Still, the consistent existence of such programs is crucial for building a sustainable entrepreneurial ecosystem. They provide a constant flow of new founders and startups who can move on to the following stages of the entrepreneurial journey.
2. Tailor-made support for scaling startups
Startups who make their ideas into a reality and make it to find their way to the market are the ones who can scale in many different aspects. Some of the programs happening in Albania in autumn 2021 address their needs, offering education and funding at the end of the process.
Programs operating in this space are:
- Biz Growth Design program—implemented by Board of Innovation (Belgium),
- Uplift Accelerator—implemented by ICTMedia Labs with the support of SlovakAid,
- GROWpreneur—implemented by Yunus Social Business and
- TechBoost—a regional pre-acceleration and acceleration program implemented by Destil in Albania.
It is natural to expect fewer programs in this space given the number of startups who can benefit. Some programs are regional, so additional benefits such as networking and peer learning could be even more significant to startup founders.
3. Programs are funded mainly by international donors
Looking at the funding sources of the programs, we find that except for JUP (funded by the Albanian American Development Fund) and the Mindspace University-Balkan Ties program, the other eight programs are financed by international donor programs. The EU for Innovation (EU4I) program is leading the way offering financial support to 5 programs: GROWpreneur, Tirana Inc, Biz Growth Design, Flexible Startup Support, and Uplift Accelerator.
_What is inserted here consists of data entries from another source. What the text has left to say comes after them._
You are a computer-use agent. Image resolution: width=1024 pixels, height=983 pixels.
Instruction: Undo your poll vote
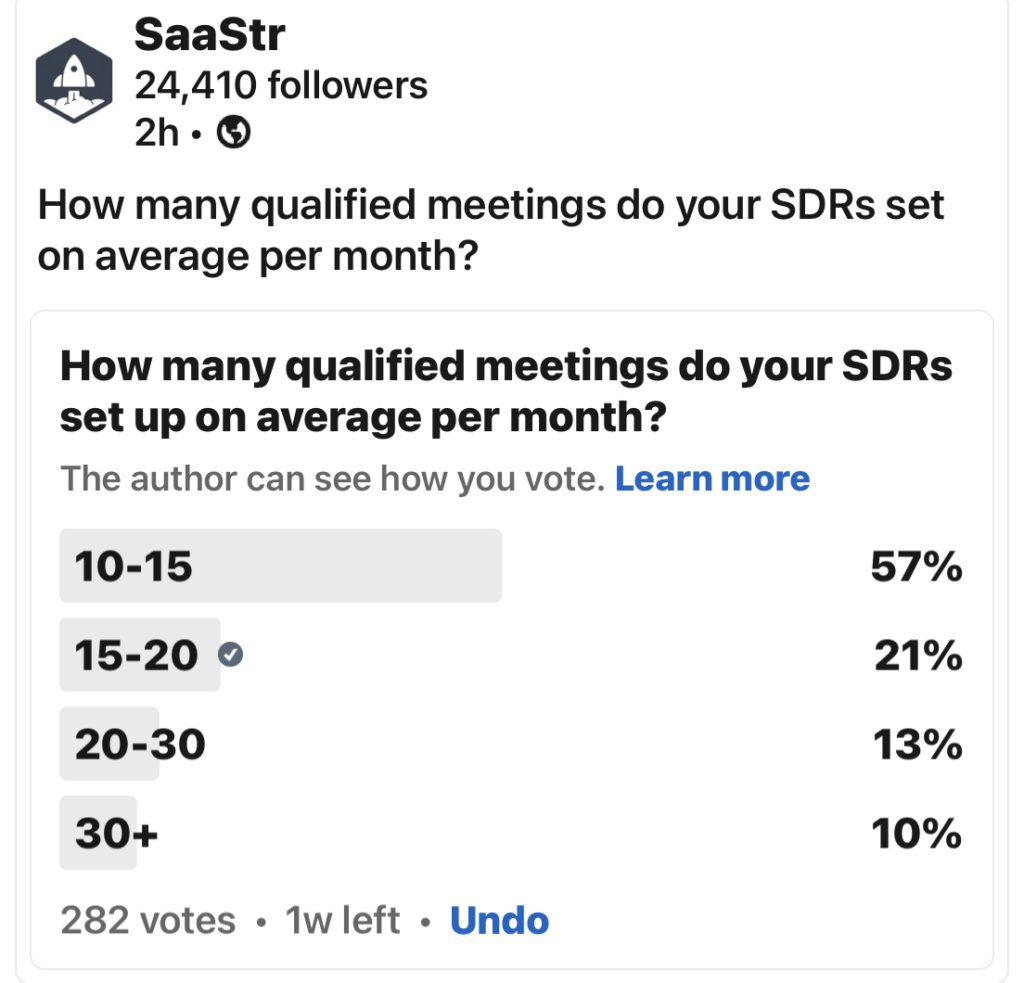click(499, 920)
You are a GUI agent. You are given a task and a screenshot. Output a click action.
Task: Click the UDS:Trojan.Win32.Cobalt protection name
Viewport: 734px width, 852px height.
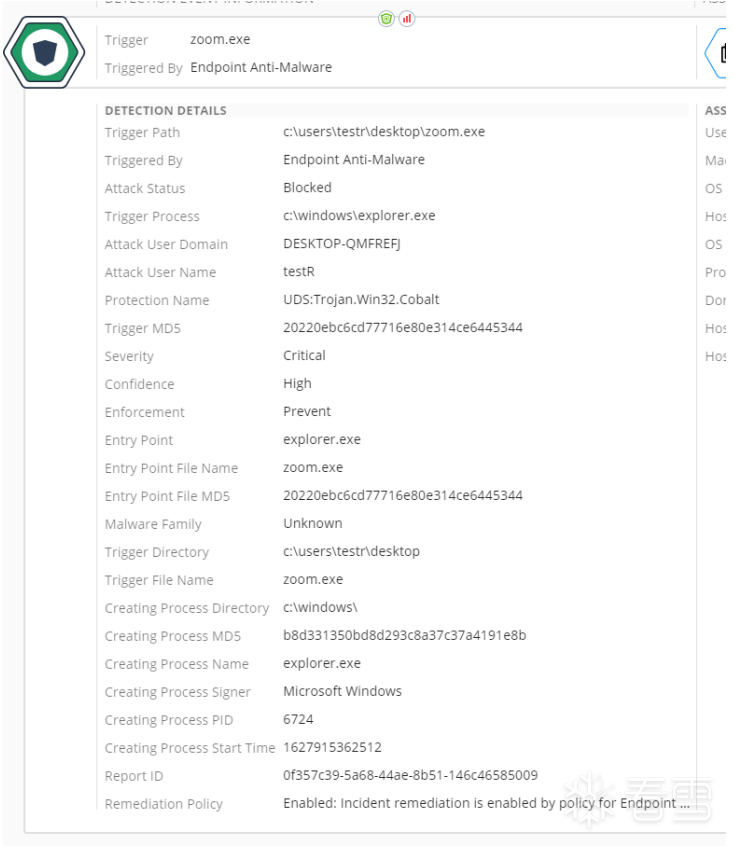click(x=361, y=299)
While support from international donors is largely positive, particularly compared to a few years ago when we had few or no startup support programs, it should be handled with care. Currently, the international donor community is a primary supplier and motivator for organizations to do startup support programs. This is perfectly normal at an early stage of development in an ecosystem in a transitional country. But, at some point the national government should step up and fund programs. As things stand now, there is a risk of developing a strong dependency on the international donor community.
Support programs should have regular cycles to be effective. Knowing that donor initiatives have a short life span, they are not the most reliable funding source. Still, they can be a good vehicle for startup support organizations to build a portfolio and case studies that might attract more relevant and versatile funding stakeholders in the future.
4. Organizers are gaining valuable experience
Since startup support programs in Albania were not common in the past, the wave of 10 programs in 2021 brought a valuable learning opportunity for local startup support organizations who gained experience in program management, organization, and facilitation.
Through collaboration with the international donor community, these organizations can prepare to work with VCs, corporates, and public sources who usually fund acceleration programs in more mature entrepreneurial ecosystems.
Finally, is more programs a good thing in this case?
We don't have a straight answer at the moment. While we see many benefits to the current situation, as we explained above, there is also a risk that this is a one-time spree that will never happen again. As local community actors benefit from this unique chance to learn, gain experience, and explore different directions, we can only hope that some of them will put it to good use, and trigger a priceless transformation for the entire ecosystem.